What you will do:
Look below. Copy each line that has "agent" in it.

Stored data entries:
====

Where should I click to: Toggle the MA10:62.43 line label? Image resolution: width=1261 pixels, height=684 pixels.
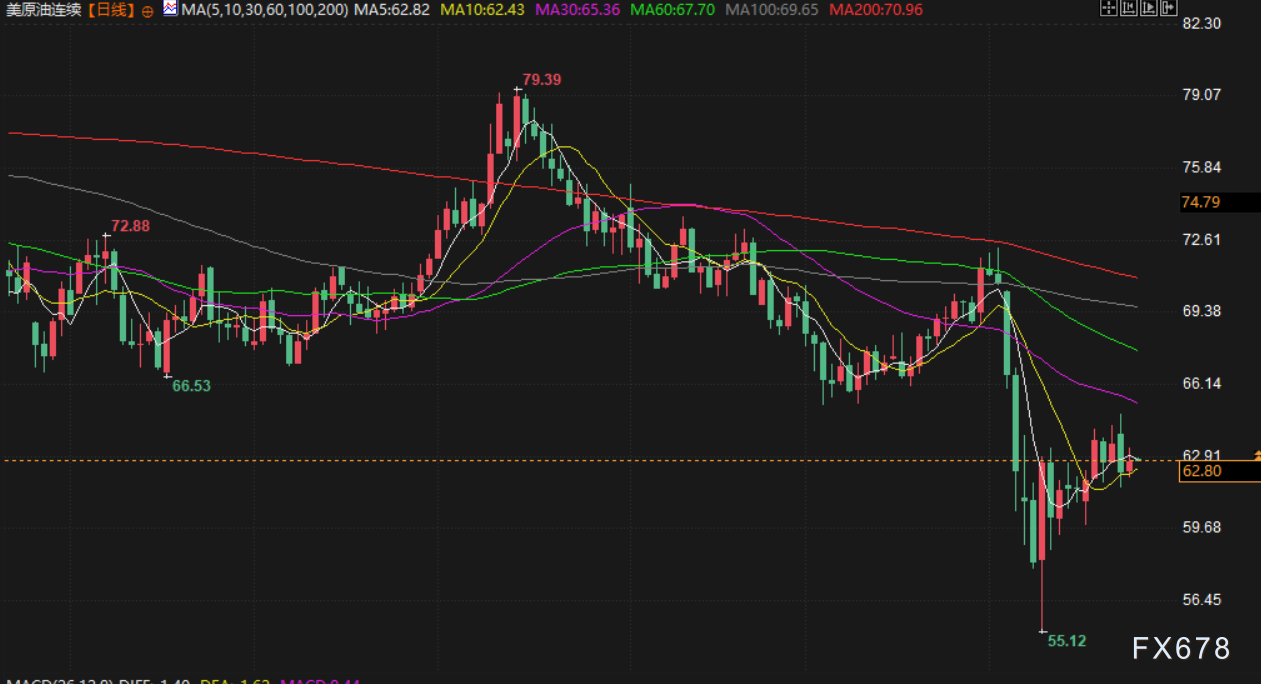pos(484,10)
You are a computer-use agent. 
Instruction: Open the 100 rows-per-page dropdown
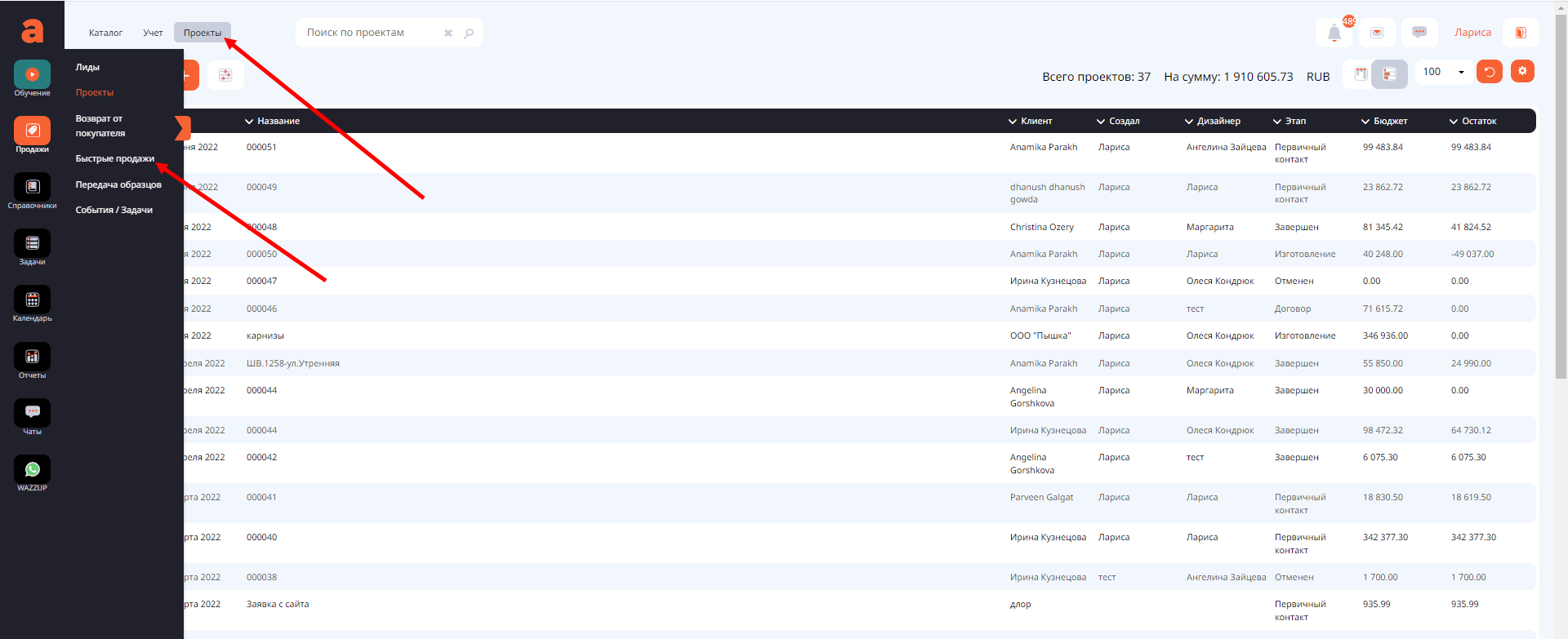[x=1443, y=72]
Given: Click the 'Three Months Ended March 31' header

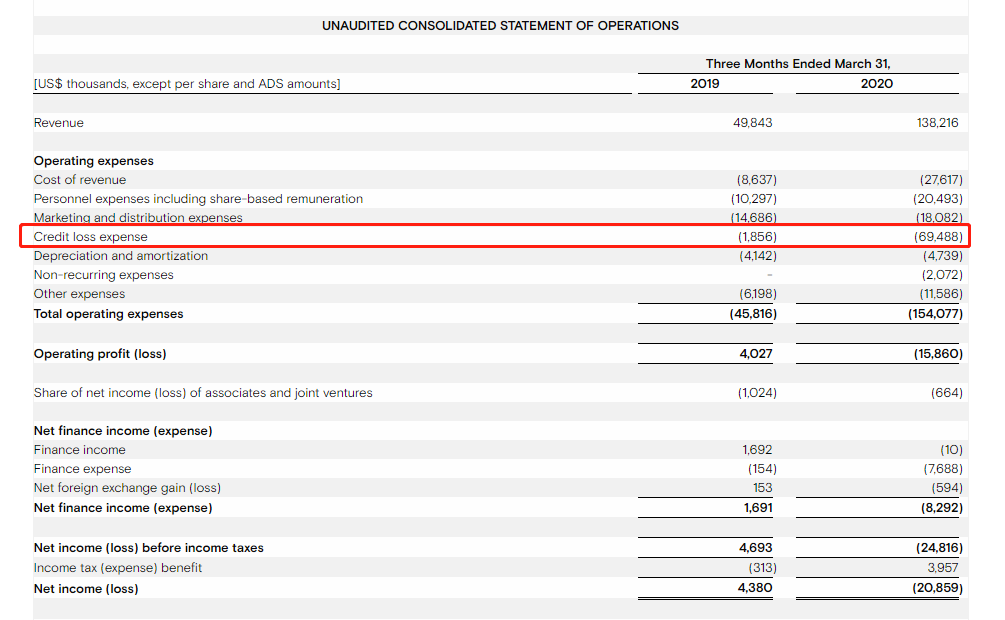Looking at the screenshot, I should 797,63.
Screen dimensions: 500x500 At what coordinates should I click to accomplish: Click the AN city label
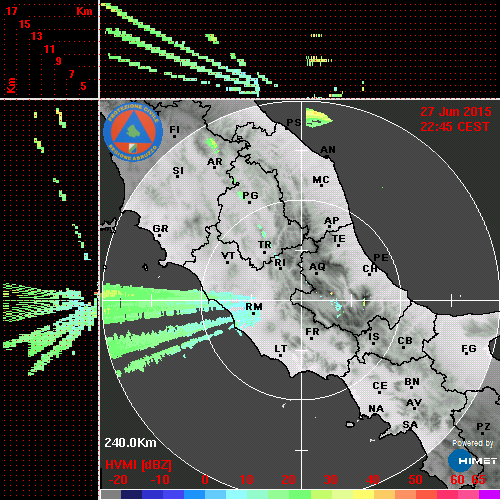tap(328, 150)
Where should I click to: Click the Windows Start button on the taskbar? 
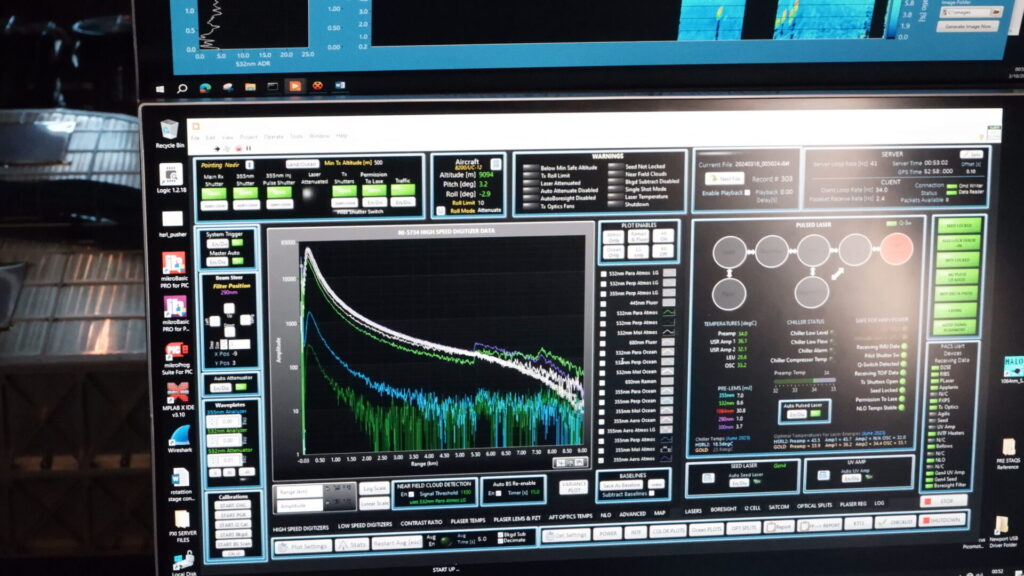(x=184, y=87)
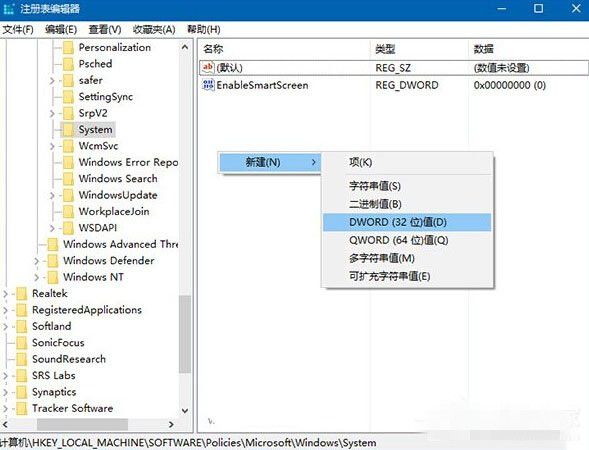Open the 收藏夹(A) menu

(154, 29)
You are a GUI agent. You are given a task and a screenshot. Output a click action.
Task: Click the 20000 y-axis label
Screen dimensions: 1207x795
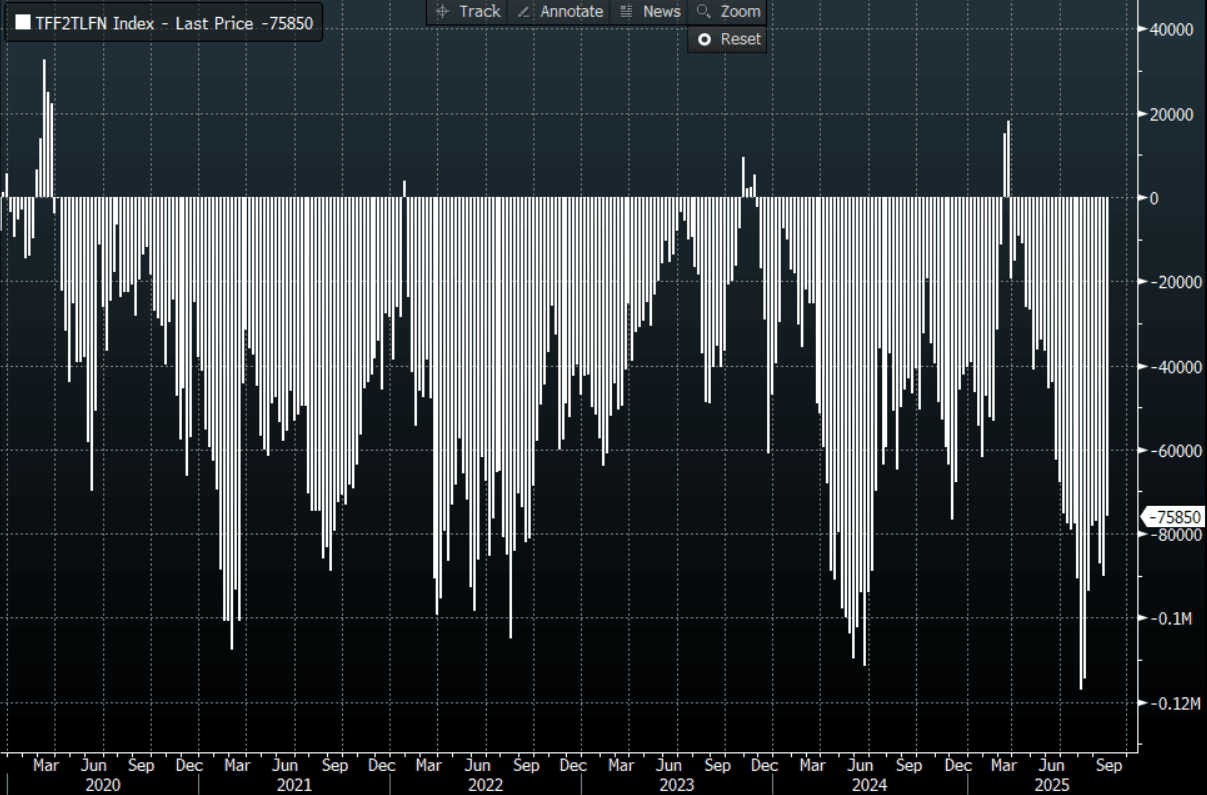pos(1172,114)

====

Written solution:
You are a computer-use agent. 
You are a GUI agent. You are given a task and a screenshot. Output a click action.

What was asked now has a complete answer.